Un sueño. Sólo un sueño. El sueño más horrible que he tenido. Mi hija, lo más preciado en todo el mundo para cualquier madre, no estaba. Fue un sueño. De pensarlo me da escalofríos. Hasta tiemblo. Pero fue sólo un mal sueño. Mi hija está a mi lado y todo está bien. Ahora, el relato de lo que viví en el sueño (lo que me acuerdo que pensé y sentí). Pasaron muchas cosas más pero no las escribí a tiempo. Se me olvidaron. Aquí va...
Me levanto de madrugada. Te busco en la cama. Te llamo.
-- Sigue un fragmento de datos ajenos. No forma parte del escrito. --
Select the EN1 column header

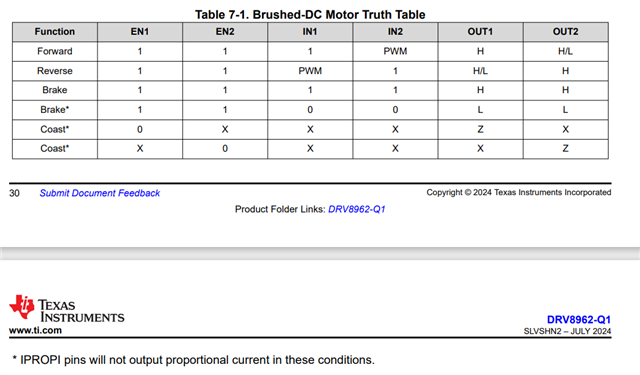(x=140, y=32)

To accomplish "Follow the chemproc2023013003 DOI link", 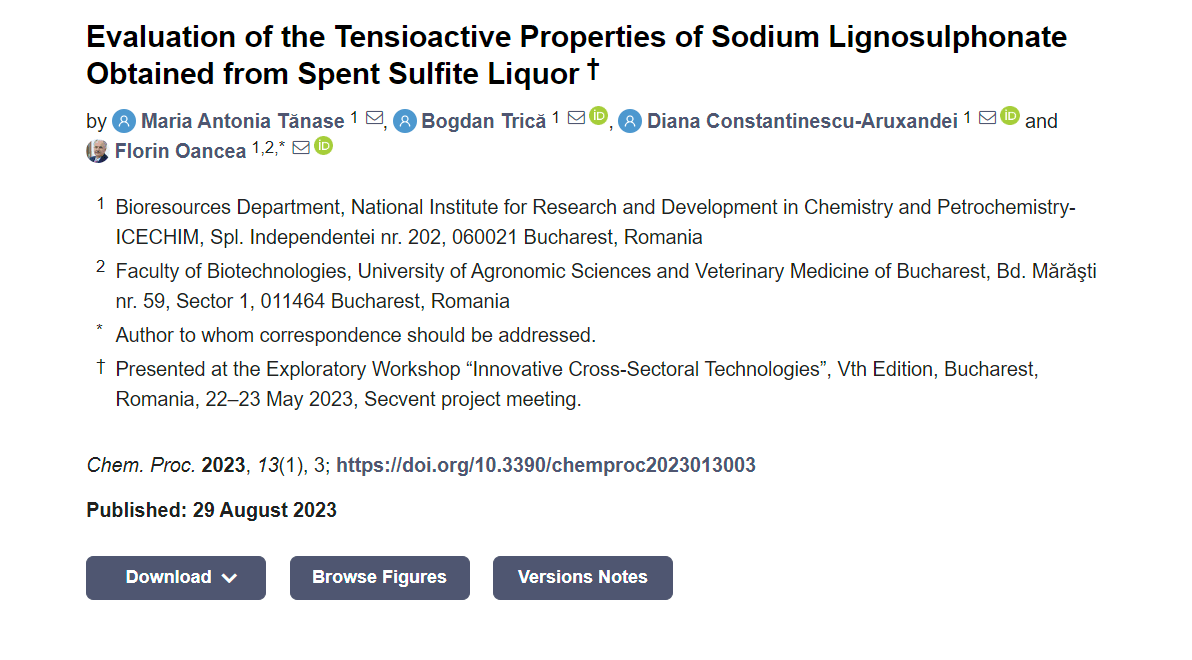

Grito tu nombre. Siento que el mundo se derrumba. Siento que se acaba el aire. Quiero morir. Pero no puedo. Qué pensarás de mí si me quito la vida? Tengo que poner un ejemplo para tí. Pero qué carajo pienso? Si ya no existes? Ya no te tengo. Ya no estás. Nunca estarás. A veces pienso que nunca estuviste. Fuiste producto de mi imaginación. Tu pelo negro, fuerte y hermoso perfecto. Tu cuerpo con su formita tan perfecta. Sólo puede ser producto de una mente idealista. Pero miro a mi alrededor y veo las pruebas de tu existencia. Miro tus fotos. Tus ojos sonrientes. Sí tus ojos. Tienen su propia sonrisa. Muero muero. Anhelo irme de aquí.
Antes estaba contenta. Sola en cierto modo, pero tú estabas. Me alegrabas. Ahora estoy sola. Viviendo por vivir. Comiendo por comer. Muriendo de manera lenta y agonizante. A veces pienso tirarme de un puente. Pero no puedo ser cobarde. Si me tocó esto, por algo es. No puedo acelerar mi camino. No puedo ponerle fin a este martirio. Por más tentador que se vea ese final en comparación a lo que vivo.
Me echo hacia atrás. Cierro los ojos. Veo tu sonrisa. Oigo tu voz. La oigo mucho en el silencio de esta casa. Es como si las paredes guardaran tu recuerdo. A veces pienso en mudarme, abandonar este pueblo. Hasta irme del país. Pero no puedo dejarte. No te puedo abandonar. Eres mi hija. Y mi trabajo es estar junto a tí. Siempre. Siempre estaré aquí. Aunque a nadie le haga sentido. Soy tu madre y no te dejo. Te amo.